Once a sufficient number of stars had been classified, some astronomers thought of gathering all the existing data in order to discover possible relations between the quantities that characterize them. Two astronomers, Hertzprung from Denmark and Russell, American, independently elaborated a diagram in which the absolute luminosity and the superficial temperature of the stars are shown. It is called HR diagram and it is of fundamental importance for the study of stellar evolution. According to the position of a star in the diagram, one can deduce many of its physical characteristics and its evolution state.

The HR diagram and the various types of stars


In the HR diagram the luminosity or absolute magnitude of the star is reported on the ordinate axis, with increasing values, while the temperature is reported on the abscissae axis, with decreasing values. It was discovered that the stars are not distributed randomly in this diagram, but the majority are gathered along a band that crosses the plane diagonally, from the high temperature and luminosity to the lower.
Such band is called main sequence and is characterized by the fact that the brightness and temperature of the stars decrease regularly from the top to the bottom. The luminosity of the stars of the main sequence depends on their mass, therefore it is also a mass sequence, that decrease downwards. The sequence is composed of dwarf stars and blue giants; the latter can be found in the top-left part of the HR diagram.
Other stars are concentrated in the top-right part of the diagram, that is the region of high luminosity and low temperature; this is the region of the red giants. The outer layers of these stars are very expanded and therefore, although they are not very hot, they have a very large irradiating surface and a high luminosity.
Other stars are gathered in the bottom-left region, at high temperature and low luminosity: these are the white dwarfs, very small stars, hot and compact. They emit large quantities of energy per surface unit, being very hot like the white stars of the main sequence, but, seeing as they are very small, the irradiating surface and therefore the total luminosity, is low.

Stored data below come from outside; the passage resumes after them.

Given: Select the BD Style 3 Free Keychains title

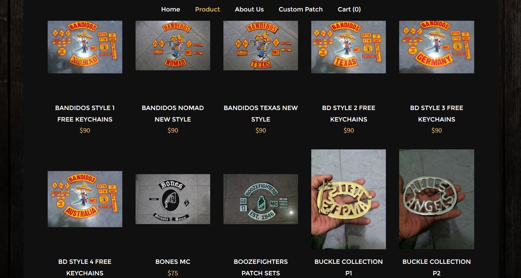Looking at the screenshot, I should [x=437, y=114].
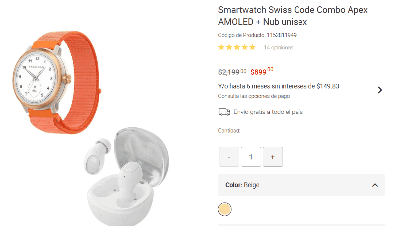Select the Beige color swatch

point(225,209)
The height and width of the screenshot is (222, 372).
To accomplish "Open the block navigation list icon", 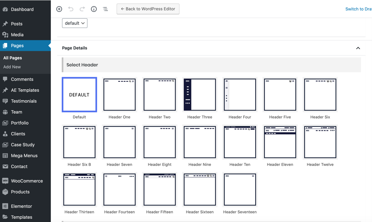I will [x=105, y=9].

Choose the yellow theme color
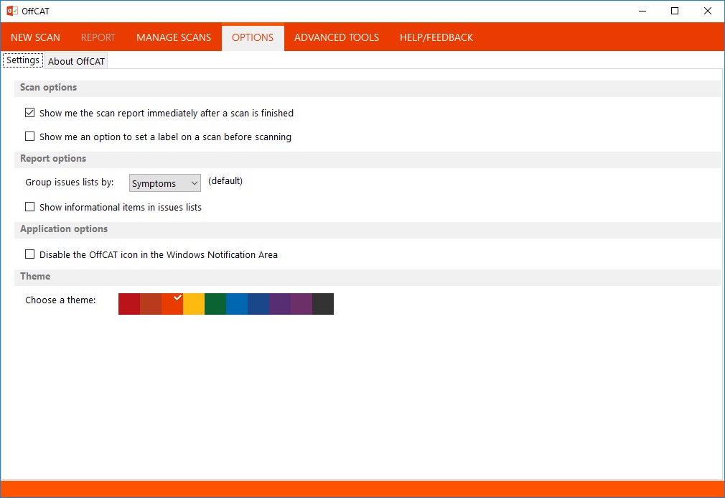coord(194,303)
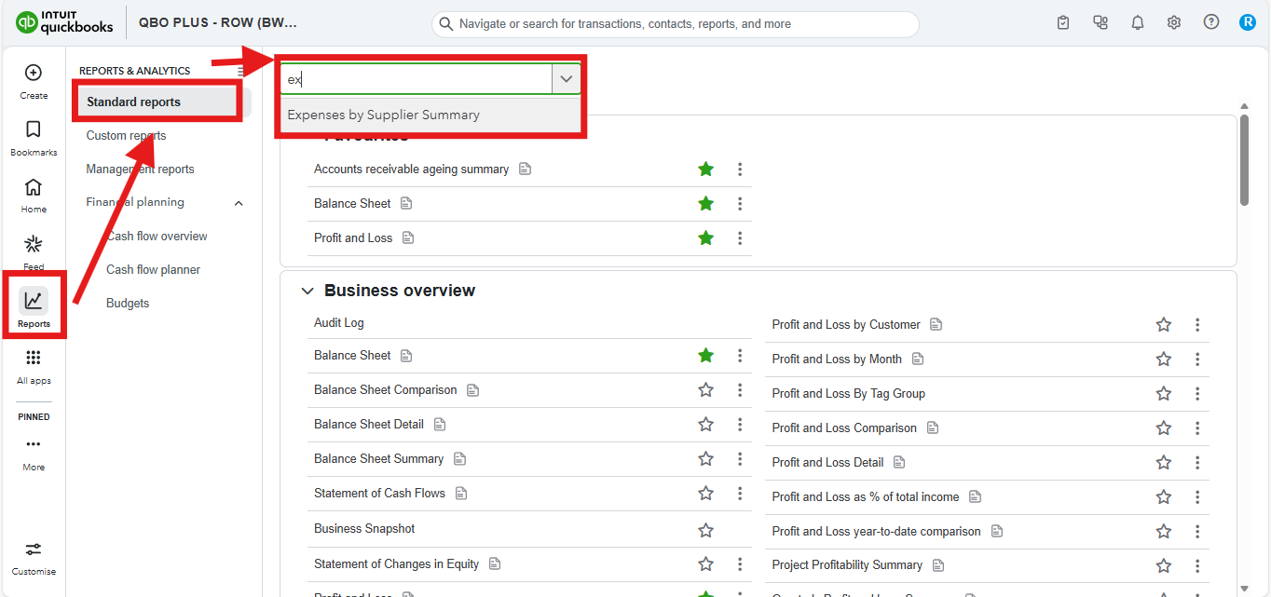This screenshot has width=1271, height=597.
Task: Click the notifications bell icon
Action: (x=1137, y=23)
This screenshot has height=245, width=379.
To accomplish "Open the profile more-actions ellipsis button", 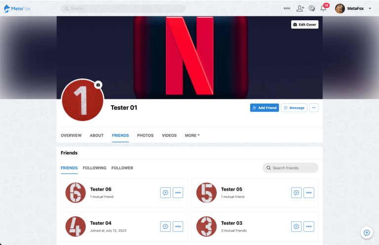I will (314, 108).
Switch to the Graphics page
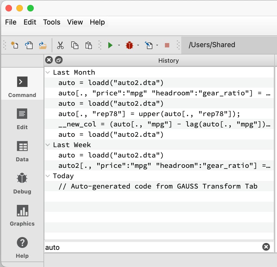Image resolution: width=277 pixels, height=267 pixels. pos(22,215)
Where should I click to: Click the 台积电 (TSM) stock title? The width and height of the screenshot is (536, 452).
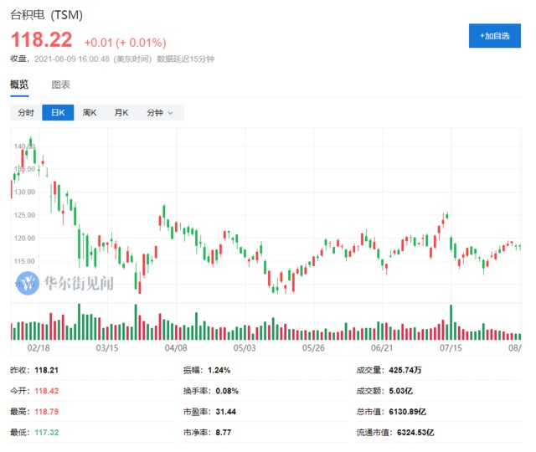pos(52,15)
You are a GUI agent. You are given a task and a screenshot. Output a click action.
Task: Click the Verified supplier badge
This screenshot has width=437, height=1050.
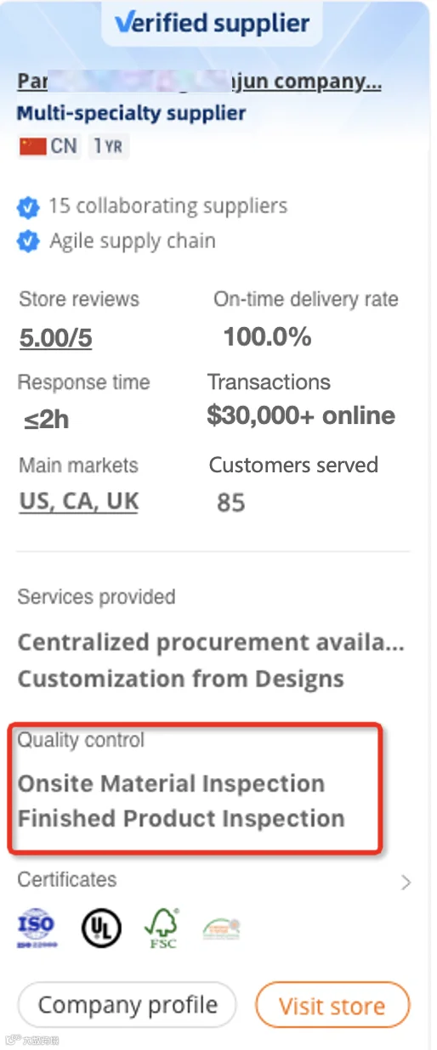(x=212, y=23)
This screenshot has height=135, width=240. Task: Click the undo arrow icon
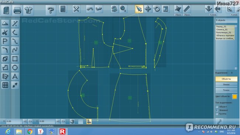[x=90, y=9]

The region on the right of the diagram, at temperatures lower than 2,000 degrees approximately, is that of the so-called pre-sequence stars, that is those with a central temperature that is not high enough to allow the fusion of hydrogen to create helium. They are placed approximately along a vertical line on the right, and when their core heats up and the nuclear fusion starts, they shift towards the main sequence, each one occupying a point corresponding to its mass.
Finally, there are stars that occupy a region called horizontal branch, a horizontal band that corresponds to absolute magnitudes of approximately 0.5. These are stars with a small mass, that burn helium in the nucleus; it is a subsequent phase to the main sequence.
 

It can be noted that the probability for a star to occupy a region of the diagram is proportional to the duration of the corresponding phase. The stars in the sequence are those that burn hydrogen in their nucleus, transforming it into helium. Since hydrogen is a very abundant element in the stars, this phase is very long and therefore it is more likely to observe a star in this region of the diagram. The other phases of evolution, that correspond to the region of the red giants, or the horizontal branch, are a lot quicker, and therefore it is less likely to find stars here.
Gliese 623b, one of the smaller stars in our Galaxy. Its distance from us is 25 light years, in the Hercules constellation; it is the smallest component of a binary system. It is 10 times less massive than the Sun and 60 thousand times less bright. If its distance from us were that of the Sun, it would appear only 8 times brighter than the full moon. (HST) 

 

The methods of investigation of astronomical spectroscopy and photometry are applied not only to the stars, but also to stellar clusters and to galaxies; one can define the colours of a galaxy, or its spectrum, just like one would do for a single star, considering the result of the superimposition of the emissions of the various stars that compose the galaxy.

Image of the NGC 300 galaxy in different spectral bands:
from top to bottom, in the radio continuum,
in the radio at the wavelength of 21 cm, in the far infrared,
in the Halpha line, in the optical band and in the X band.